--- Exercise data ---

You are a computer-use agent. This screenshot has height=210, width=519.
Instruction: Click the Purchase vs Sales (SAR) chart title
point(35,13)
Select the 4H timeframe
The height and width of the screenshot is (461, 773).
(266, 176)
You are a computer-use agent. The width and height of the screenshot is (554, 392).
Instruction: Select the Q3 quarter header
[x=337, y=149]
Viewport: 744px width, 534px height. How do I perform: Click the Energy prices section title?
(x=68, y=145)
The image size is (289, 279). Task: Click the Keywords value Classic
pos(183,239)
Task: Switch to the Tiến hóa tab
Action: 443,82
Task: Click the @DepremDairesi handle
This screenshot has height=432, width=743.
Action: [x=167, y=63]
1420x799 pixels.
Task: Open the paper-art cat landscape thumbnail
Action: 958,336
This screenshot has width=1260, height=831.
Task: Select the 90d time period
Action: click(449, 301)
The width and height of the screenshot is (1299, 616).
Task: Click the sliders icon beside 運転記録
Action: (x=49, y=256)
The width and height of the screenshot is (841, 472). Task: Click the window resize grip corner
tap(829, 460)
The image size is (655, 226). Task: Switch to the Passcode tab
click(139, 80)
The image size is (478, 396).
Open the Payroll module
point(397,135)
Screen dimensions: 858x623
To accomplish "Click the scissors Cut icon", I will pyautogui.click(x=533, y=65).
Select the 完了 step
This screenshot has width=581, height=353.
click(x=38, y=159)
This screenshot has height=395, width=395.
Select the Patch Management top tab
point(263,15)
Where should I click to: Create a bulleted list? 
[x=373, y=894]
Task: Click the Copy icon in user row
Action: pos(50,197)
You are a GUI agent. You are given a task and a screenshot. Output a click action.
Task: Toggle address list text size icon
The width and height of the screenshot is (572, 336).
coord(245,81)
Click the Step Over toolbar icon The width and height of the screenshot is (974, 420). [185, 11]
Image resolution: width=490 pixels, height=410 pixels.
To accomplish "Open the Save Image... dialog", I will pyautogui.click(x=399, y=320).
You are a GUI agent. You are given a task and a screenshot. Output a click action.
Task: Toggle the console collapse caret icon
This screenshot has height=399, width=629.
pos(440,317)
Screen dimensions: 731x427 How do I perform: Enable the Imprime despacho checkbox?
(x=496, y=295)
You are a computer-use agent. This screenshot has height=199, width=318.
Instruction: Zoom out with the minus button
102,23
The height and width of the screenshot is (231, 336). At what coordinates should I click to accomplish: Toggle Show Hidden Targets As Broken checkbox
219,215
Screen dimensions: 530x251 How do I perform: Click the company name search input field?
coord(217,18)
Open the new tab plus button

---

*Activity*.
Starting with the line that holds "The width and height of the screenshot is (572, 336)." and ending with the line that holds "Image resolution: width=490", retype every line in the data above exactly, and nothing else.

*Written answer*.
The width and height of the screenshot is (572, 336).
coord(245,81)
Click the Step Over toolbar icon The width and height of the screenshot is (974, 420). [185, 11]
Image resolution: width=490 pixels, height=410 pixels.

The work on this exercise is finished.